Es waren nicht nur die riesigen Käferwesen, die das Tal bevölkerten, oder ihre vierarmigen Reiter, sondern ein ganzes Sammelsurium der absonderlichsten Kreaturen, die nur eines gemeinsam hatten - sie alle wirkten auf die eine oder andere Art gefährlich. Und mit Ausnahme der Vierarmigen, die die Sturmtruppen der Fremden zu sein schienen, waren es ausnahmlos Tiere.
»Vielleicht doch«, sagte sie plötzlich. Sie senkte den Feldstecher, fuhr sich müde mit dem Handrücken über die Augen und deutete mit einer Kopfbewegung ins Tal hinab. »Es ergibt Sinn, wenn man ...«
Sie suchte nach den passenden Worten, fand sie nicht und zuckte die Achseln. »Wenn man anders denkt als wir«, sagte sie schließlich.
»Und wie?« Mikes Tonfall machte deutlich, dass auch er sich Gedanken über diese Frage gemacht hatte.
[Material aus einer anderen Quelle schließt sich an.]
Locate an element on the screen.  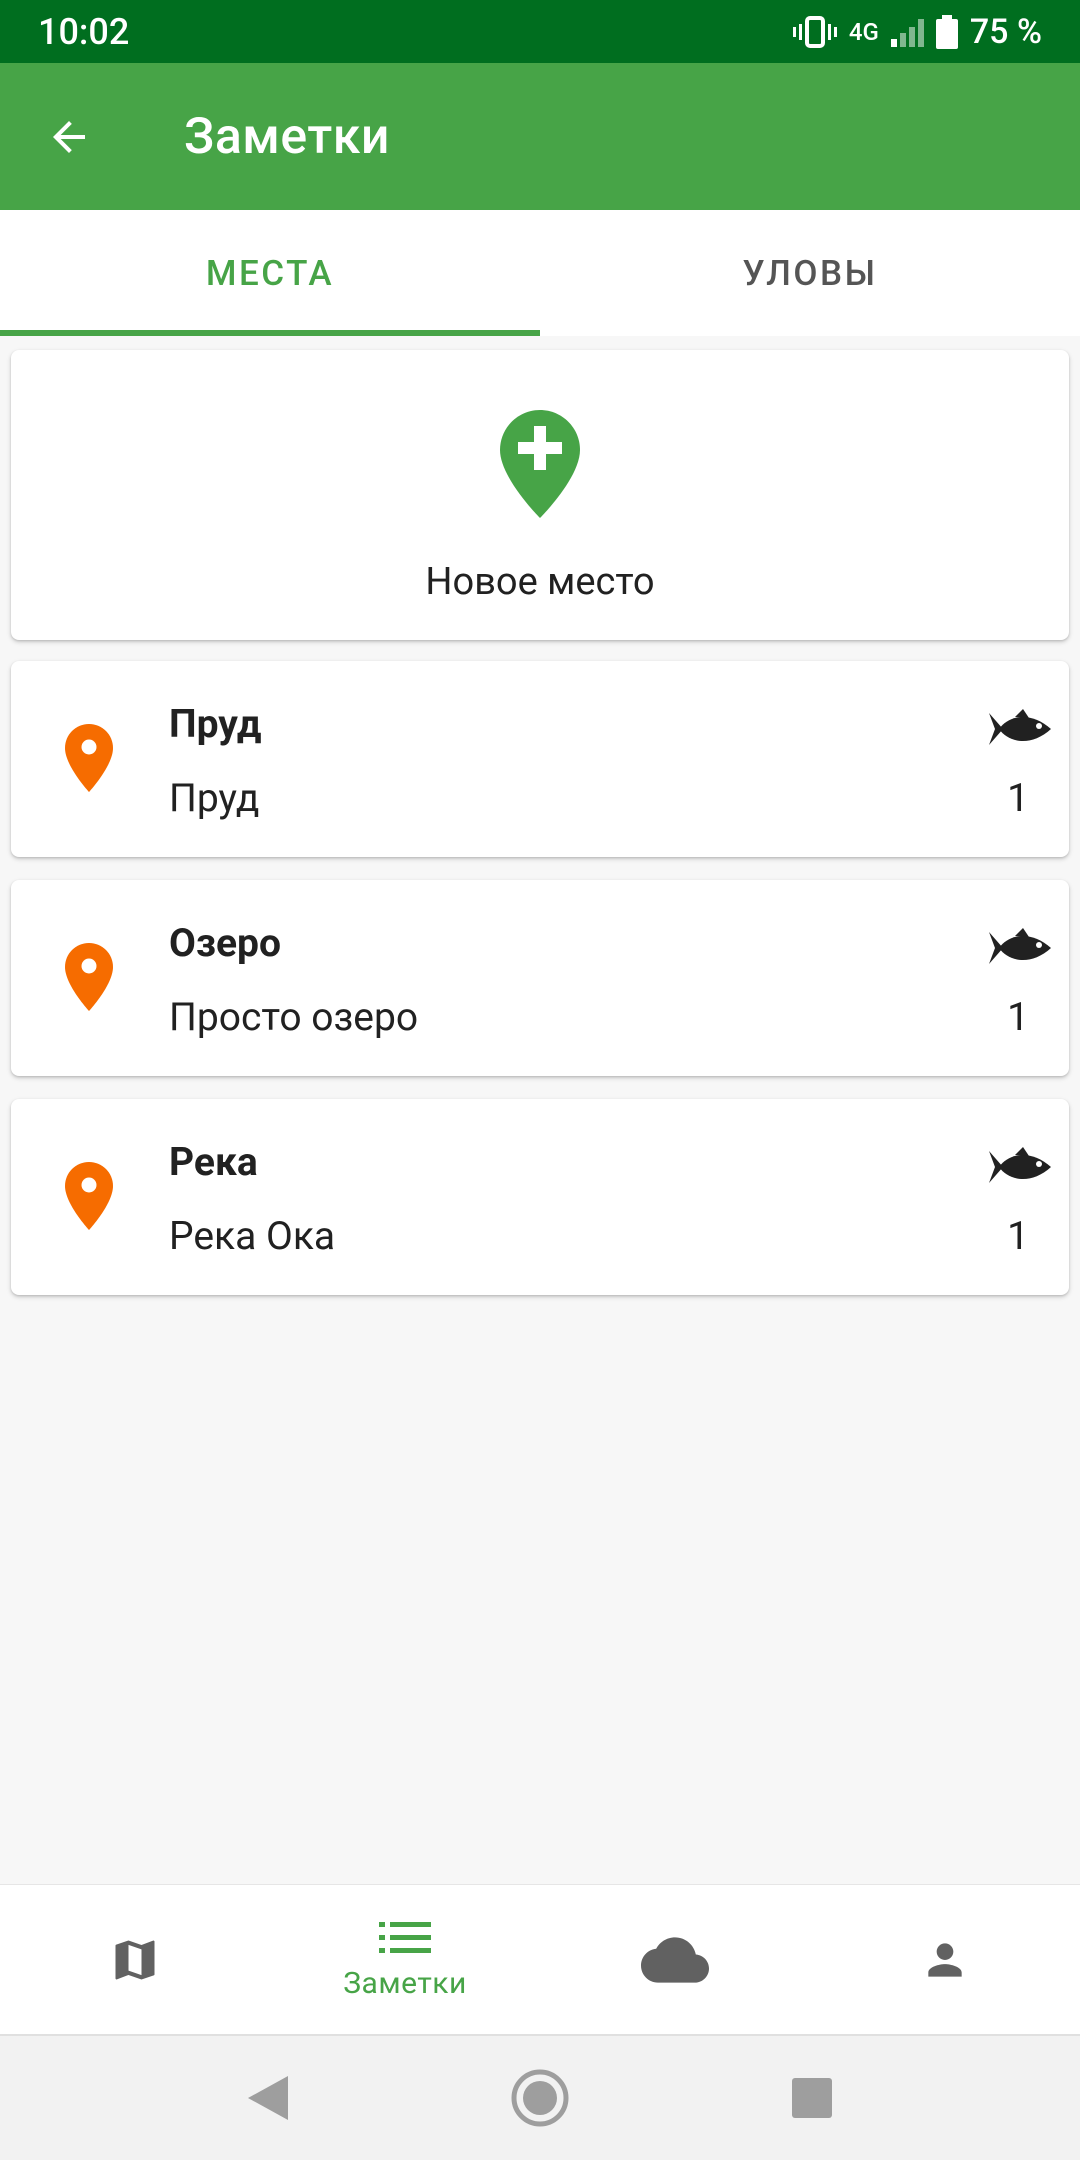
nav-cloud is located at coordinates (675, 1960).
Und vielleicht war er zu dem gleichen, schrecklichen Ergebnis gekommen wie sie.
»Ich vermute, das da sind nur die Sturmtruppen«, sagte Charity. »Die große Dampfwalze, die sie vorausschicken, weißt du?«
»Es sind Tiere«, sagte Mike betont.
»Und?« fragte Charity. »Wir schicken Raketen oder Roboter und sie Tiere - wo ist der Unterschied? Vielleicht haben sie sie zu keinem anderen Zweck gezüchtet.«
»Aber ...«
»Verdammt noch mal, würde es etwas ändern, wenn dort unten zehntausend Roboter aufmarschiert wären?« unterbrach ihn Charity gereizt. »Diese Monster funktionieren perfekt, oder? Du kannst ja runtergehen und dich bei ihnen beschweren, dass sie sich nicht an die Spielregeln halten!«
»Es ist so ... so unmenschlich«, sagte Mike nach einer Weile.
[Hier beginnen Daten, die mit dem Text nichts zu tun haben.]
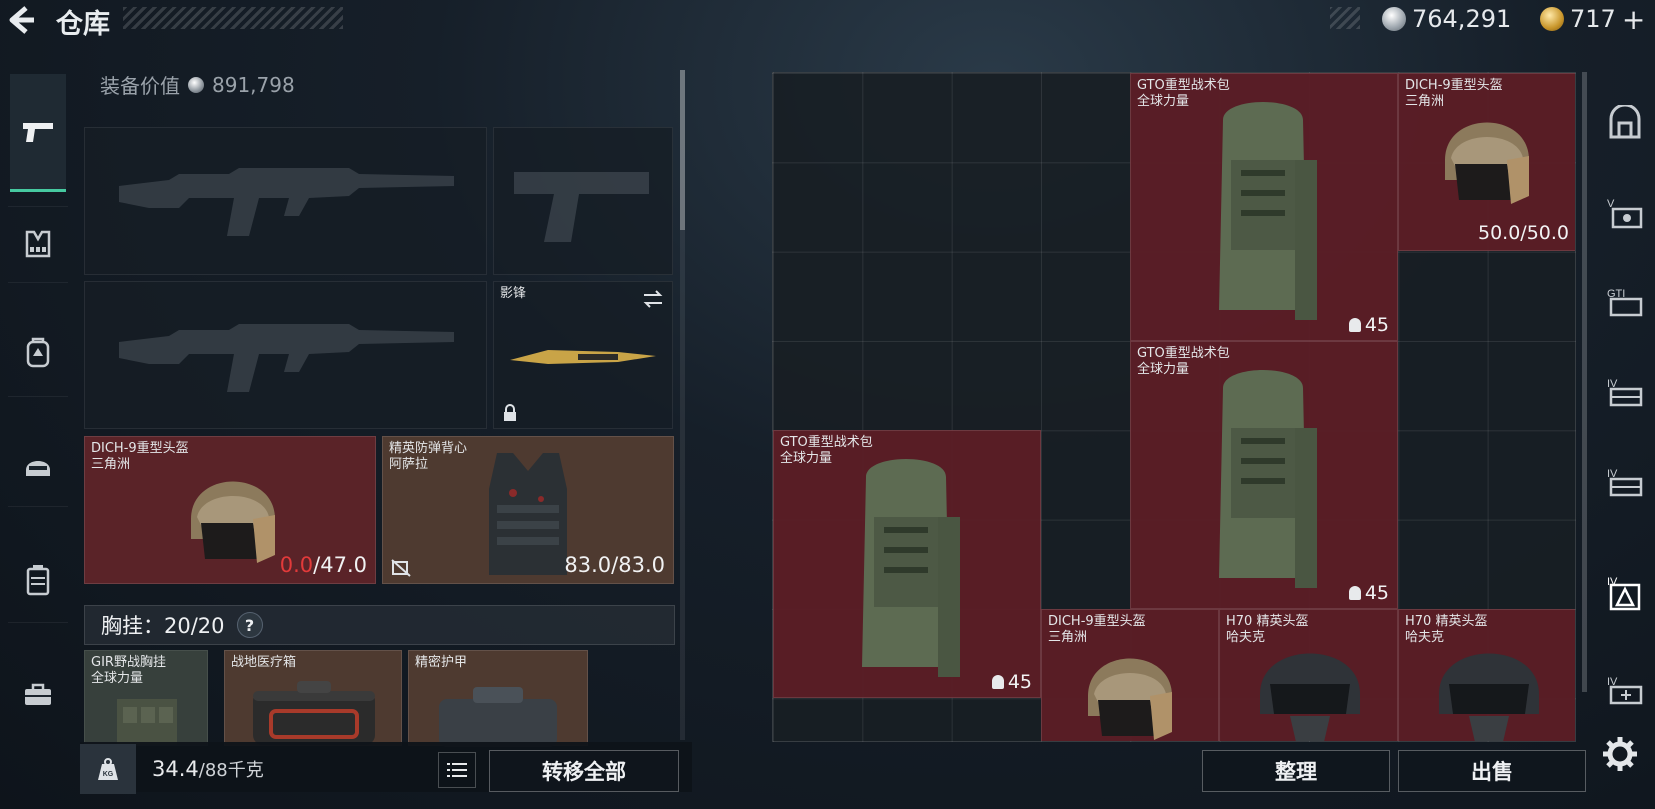  Describe the element at coordinates (250, 625) in the screenshot. I see `help-button: ?` at that location.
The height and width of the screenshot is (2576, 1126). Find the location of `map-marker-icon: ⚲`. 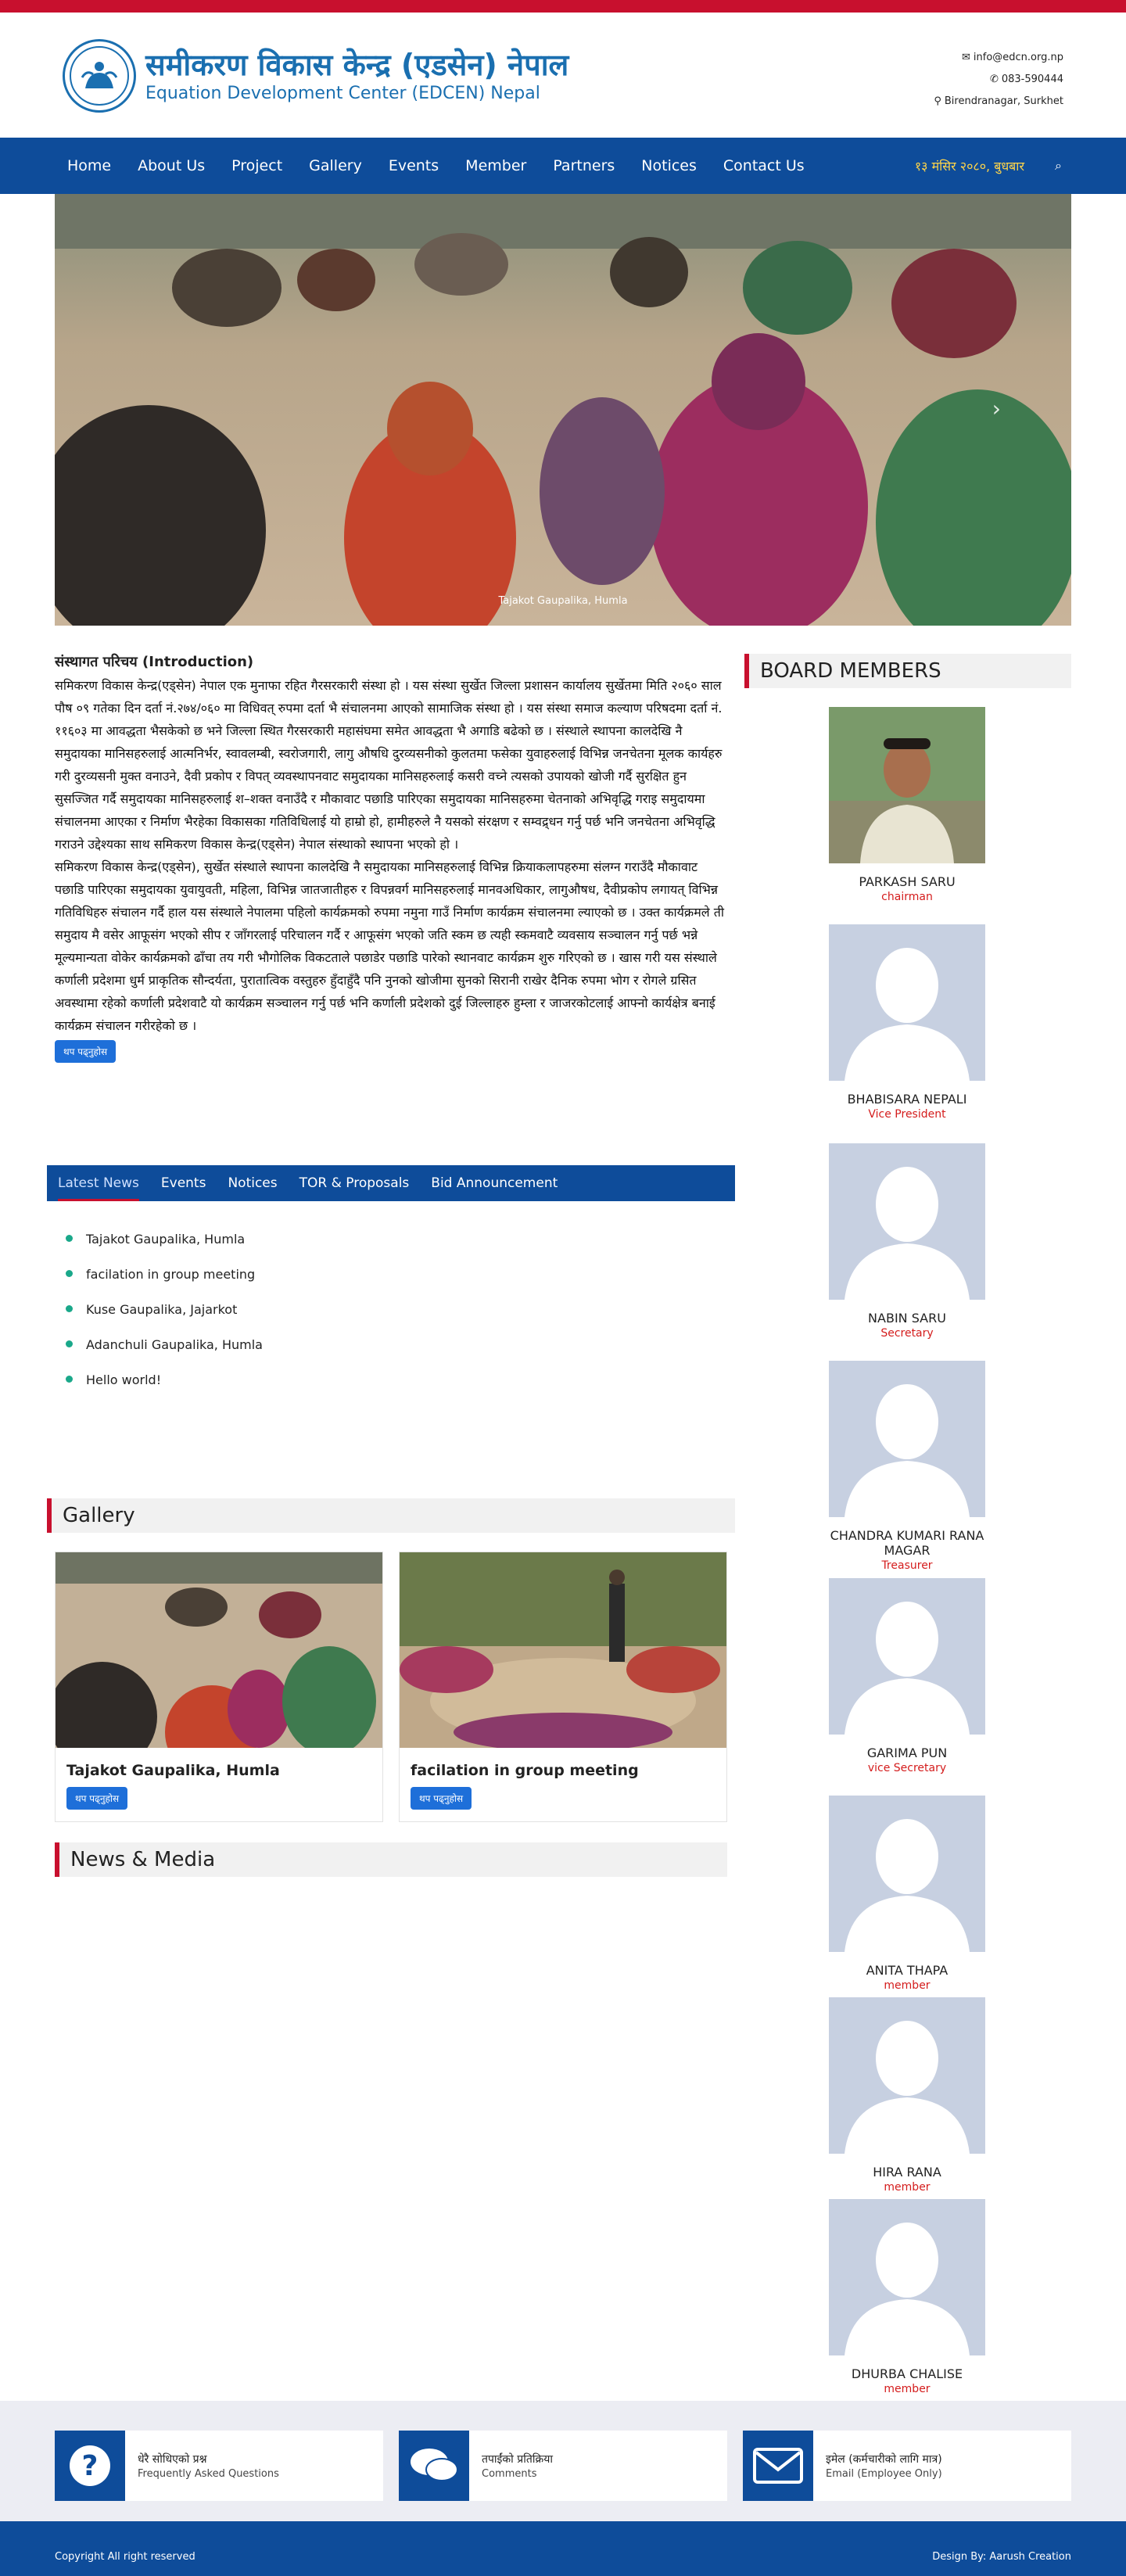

»Sie sind keine Menschen«, erinnerte Charity gereizt. »Und wer immer sie sind, das da unten sind nicht unsere wirklichen Gegner. Es sind ihre Panzer.« Aber sie verstand, was Mike meinte. Neben der ungeheuerlichen Gefahr, die diese Armee aus Horrorkreaturen darstellte, gab es auch noch einen psychologischen Effekt, und sie war nicht einmal sicher, ob er nicht sogar beabsichtigt war. Nicht nur Mike wäre es einfach leichter gefallen, gegen eine Armee gefühlloser Roboter mit Strahlenwaffen zu kämpfen. Diese Invasion der Ungeheuer lahmte schon durch ihren bloßen Anblick.
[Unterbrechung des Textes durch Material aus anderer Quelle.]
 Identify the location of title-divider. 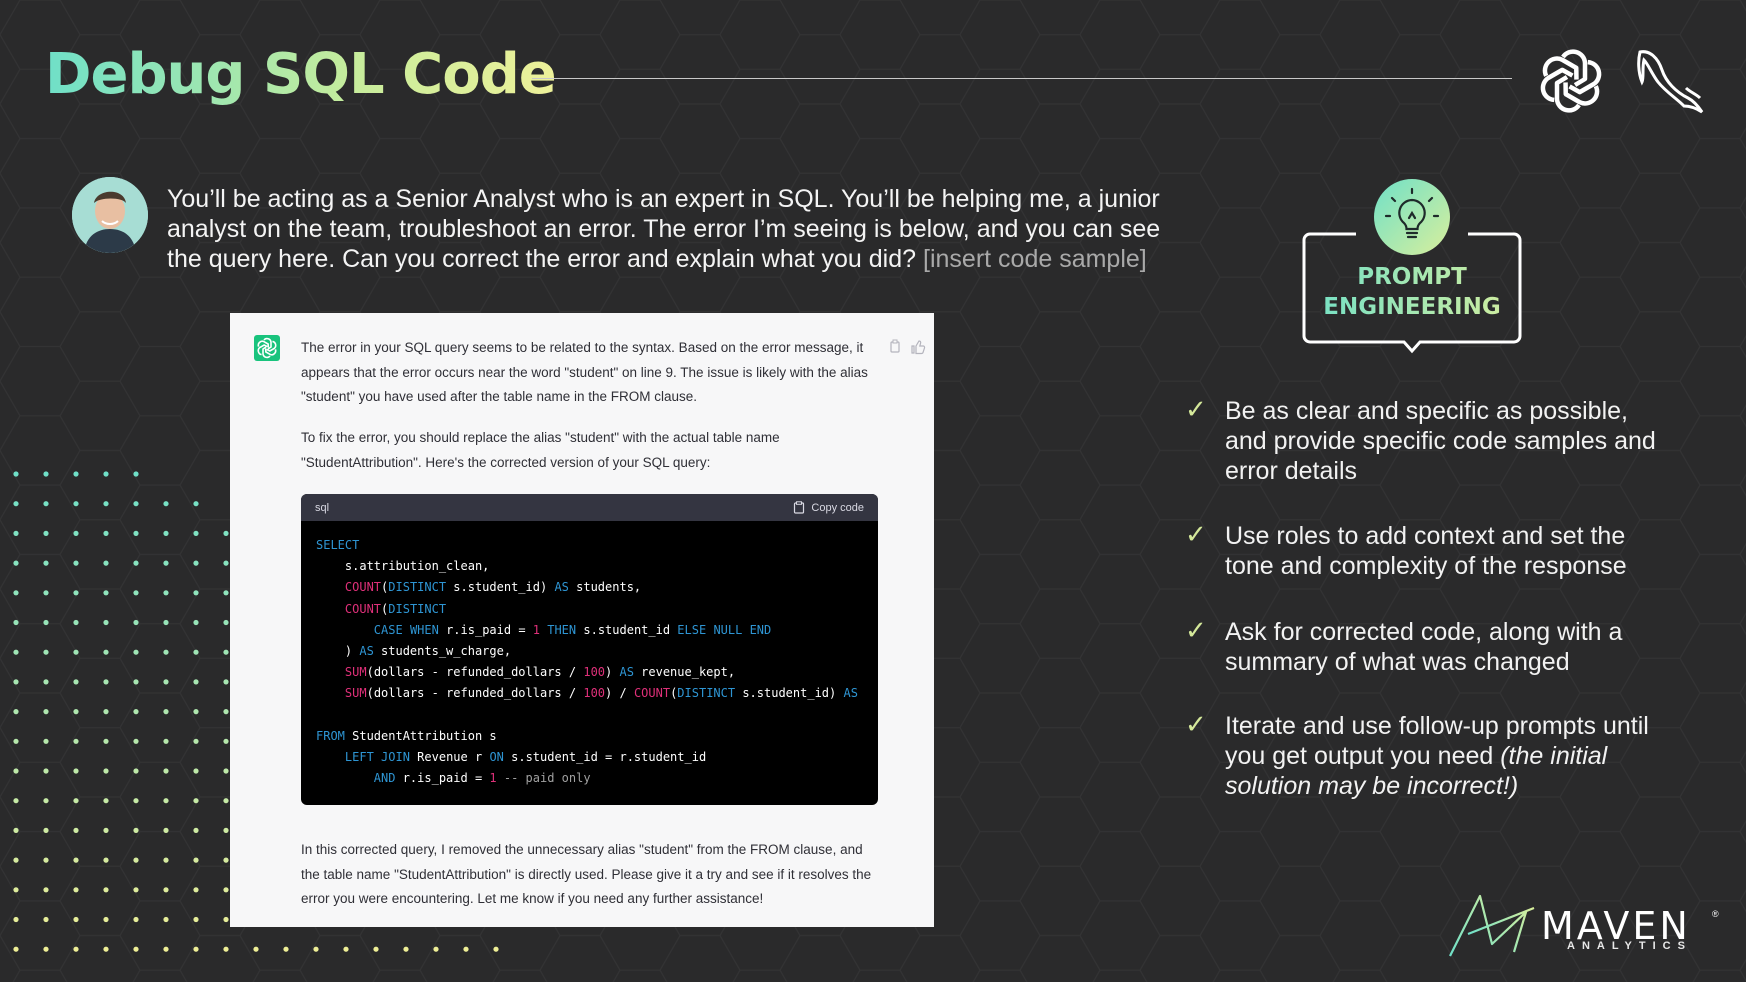
(1022, 78).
»Und wahrscheinlich haben sie es schon auf Dutzenden von Welten getan«, knüpfte sie an ihre unterbrochene Rede an. »Sie schicken diese Ungeheuer, und wenn alles vorbei ist, kommen sie selbst und sammeln die Trümmer auf.«
Sie setzte endgültig den Feldstecher ab, verstaute ihn sorgsam in der ledernen Hülle an ihrem Gürtel und begann langsam den Hang wieder hinabzukriechen.
Mike folgte ihr. Auf halber Strecke erhoben sie sich und rannten geduckt zum Hubschrauber. Charity schickte ein Dankgebet zum Himmel, dass der Wind gegen sie stand und das Rotorengeräusch vom Hügel fortwehte.
Sie hoben ab. Charity flog sehr vorsichtig, kam höher als fünf, sechs Meter, und so langsam, wie es die Maschine überhaupt zuließ.
Erst, als sie sich eine gute Meile vom Hügel und damit dem Camp der Fremden entfernt hatte, wagte es Charity, den Hubschrauber ein wenig höher zu steuern und in eine sanfte Linkskurve zu lenken.
»Was hast du jetzt schon wieder vor?« fragte Mike ärgerlich.
»Ich warne Stan und die anderen«, erwiderte Charity. »Falls du nichts dagegen hast.«
Mike sagte nichts, aber sein Blick sprach Bände, und er schwieg auf eine ganz bestimmte, nicht sehr freundliche Art. Charity war ziemlich sicher, dass er sie nach der nächsten Zwischenlandung nicht noch einmal an den Steuerknüppel lassen würde. Verdammt, was war nur mit ihm los? dachte sie. Er hatte sich verändert, seit sie New York verlassen hatten. Sie war plötzlich sehr sicher, dass sie sich voneinander trennen würden, sobald sie ihr Ziel erreicht hatten.